Want, Hope, Expect

So much unhappiness in the world. I’m not talking about true suffering, where people starve, or are beaten, or have brain chemistry imbalances that make them depressive and suicidal. I’m talking about the dissatisfaction of people in perfectly good high-tech countries with plenty to eat and not much likelihood of being shot. People unhappy because they’re not making enough money, or getting enough sex, or don’t have enough friends, or their presentation didn’t win the award.

What would help this? Would reminding them of the starving children help? Usually not. A sense of proportion isn’t natural to us, I think–our emotions don’t automatically readjust when we think ‘it could be worse’. Although that helps, to some degree, it doesn’t solve the problem.

So let’s look at it from the other end: what is this unhappiness? Does it arise from wanting things we can’t have? From expectations that don’t come off?

I have a fourteen-year-old child. That means I have lots of first-hand experience with angsty, disproportionate unhappiness. I’ll give you a good example. She wants very much to lose weight, and for that reason is trying to eat better and getting a really lot of exercise. I’m very proud of her effort; she’s gone and researched it, and is working very hard. However, she’s still growing taller. When she went to the doctor and found that she’d only lost one pound (which, because of water weight and natural variation, is effectively no progress) she was cast into distress over it. Rather than thinking hey, I’ve not gained ANYTHING in this last few weeks… instead she said she’d worked very hard and got nowhere.

“Not fair!” is probably her most-used phrase. There is even less logic to many of her other grievances. Having to go to school five days a week seems to her like the worst thing ever: a huge imposition on her time and her resources, exhausting and boring her stiff. There oughta be a law against this stuff! Like all teenagers, to her the future does not exist. Neither the concept that as an adult, she will have to work harder for more hours, nor the concept of making some sacrifice now in order to improve her lot later, have any impact.

That sense of entitlement is what I want to talk about. The nature of expectation. I had a long unhappiness myself because I expected a romance to gel out of a friendship that showed all the signs. When it did not, I was very upset for a very long time. Not because I wanted it. Because I expected it. I felt I had a right to it, and the world was taking it away. It’s not a healthy attitude! I hope I’m doing better now, but I won’t swear to it until I have evidence.

So let’s define those terms.

Want. It used to mean ‘not getting a necessity’ like food or water. A person in want is not getting some or all of the basics, food, shelter, water, etc. Nowadays ‘I want’ just means there’s something you don’t have and you wish you did. It’s a desire.
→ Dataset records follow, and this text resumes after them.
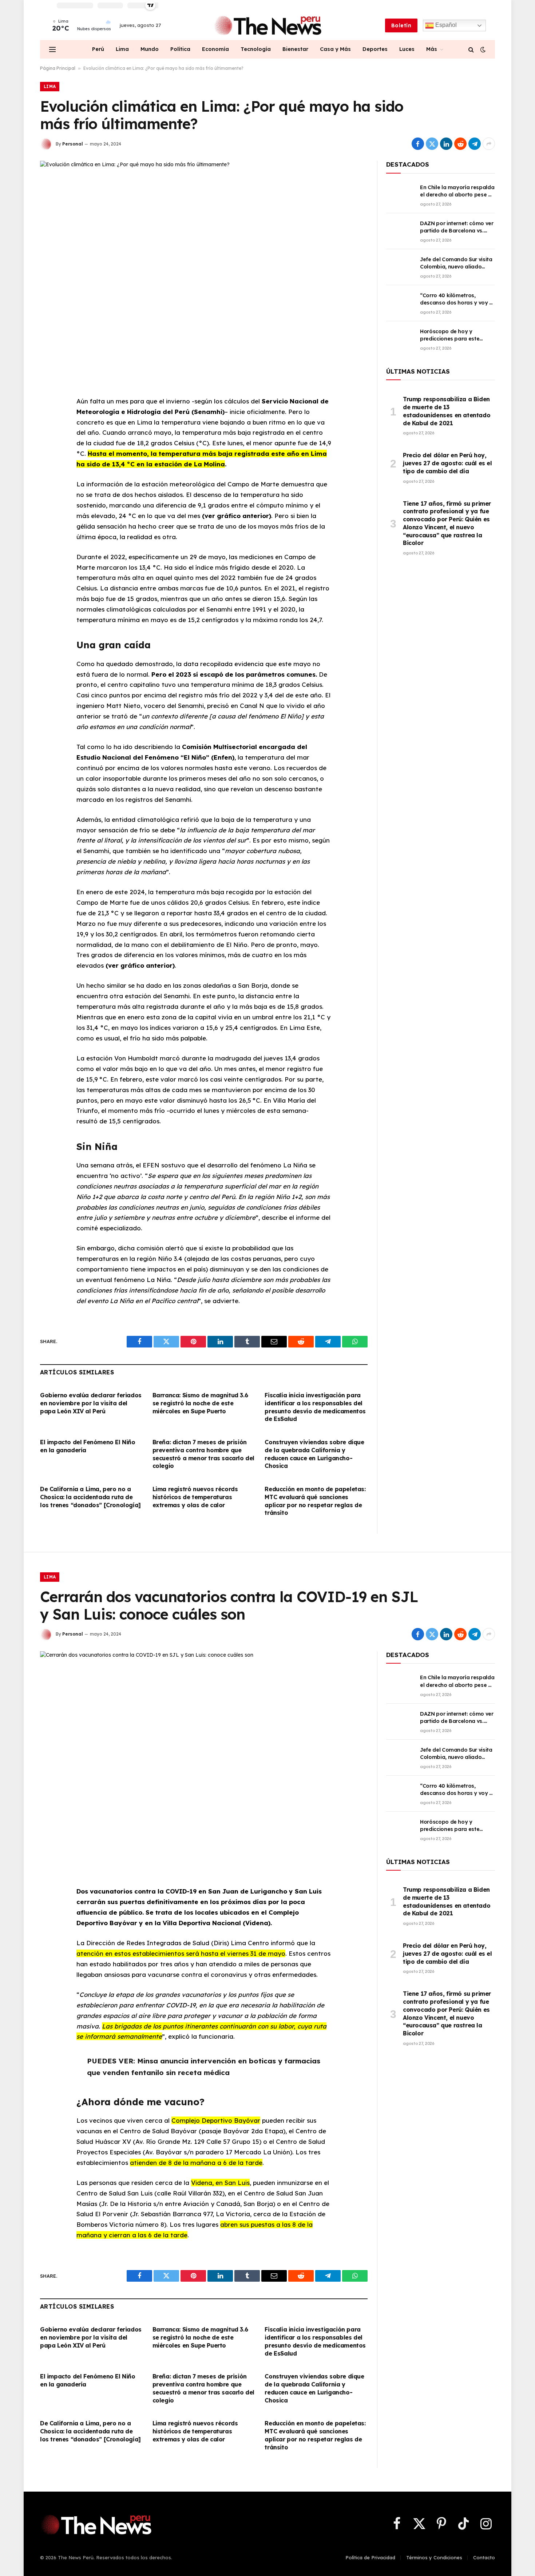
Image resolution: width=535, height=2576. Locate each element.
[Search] (471, 49)
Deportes (375, 49)
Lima (122, 49)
Expectation. There’s a clear sense of entitlement in it, of something almost assured that will most likely happen, and you make plans accordingly. I think this is where so much of this disproportionate unhappiness comes from, at least in my own life. I have a strong tendency to see into the future, and if I turn out to be wrong, I get upset. It used to be worse; I used to be quite agitated if I didn’t know what was going to happen today, by the hour, on schedule, and if there wasn’t a plan, or if someone turned up late for something, it went against the grain. I’m nowhere near that bad now, but in emotional matters, I still project what I think’s going to happen, and it frequently sabotages me.
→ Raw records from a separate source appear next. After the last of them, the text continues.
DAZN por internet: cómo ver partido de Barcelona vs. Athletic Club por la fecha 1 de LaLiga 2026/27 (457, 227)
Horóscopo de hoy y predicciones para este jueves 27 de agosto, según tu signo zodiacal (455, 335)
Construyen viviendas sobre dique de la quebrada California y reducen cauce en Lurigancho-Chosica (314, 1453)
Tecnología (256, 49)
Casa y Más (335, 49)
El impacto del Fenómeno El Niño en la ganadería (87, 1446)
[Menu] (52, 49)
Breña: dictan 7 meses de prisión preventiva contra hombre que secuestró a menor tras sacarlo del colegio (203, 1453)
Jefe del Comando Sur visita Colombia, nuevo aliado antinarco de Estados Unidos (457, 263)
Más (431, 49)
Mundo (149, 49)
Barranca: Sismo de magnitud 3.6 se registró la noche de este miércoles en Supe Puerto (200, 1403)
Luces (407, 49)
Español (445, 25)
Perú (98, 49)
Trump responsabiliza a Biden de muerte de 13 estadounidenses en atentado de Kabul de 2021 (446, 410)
Hope. A wish for the future, without any constraint on what will really happen. Just a soft, fuzzy openness to the possibility, without making a plan. It’s what I strive for now.

I saw a bumper sticker at one point that made sense in this context. I don’t know where the original saying came from, and if anybody does, please enlighten me. To remember it as best I can, it went: Don’t try to get what you want; try to want what you’ve already got.

It’s not usually that simple. But I’m trying.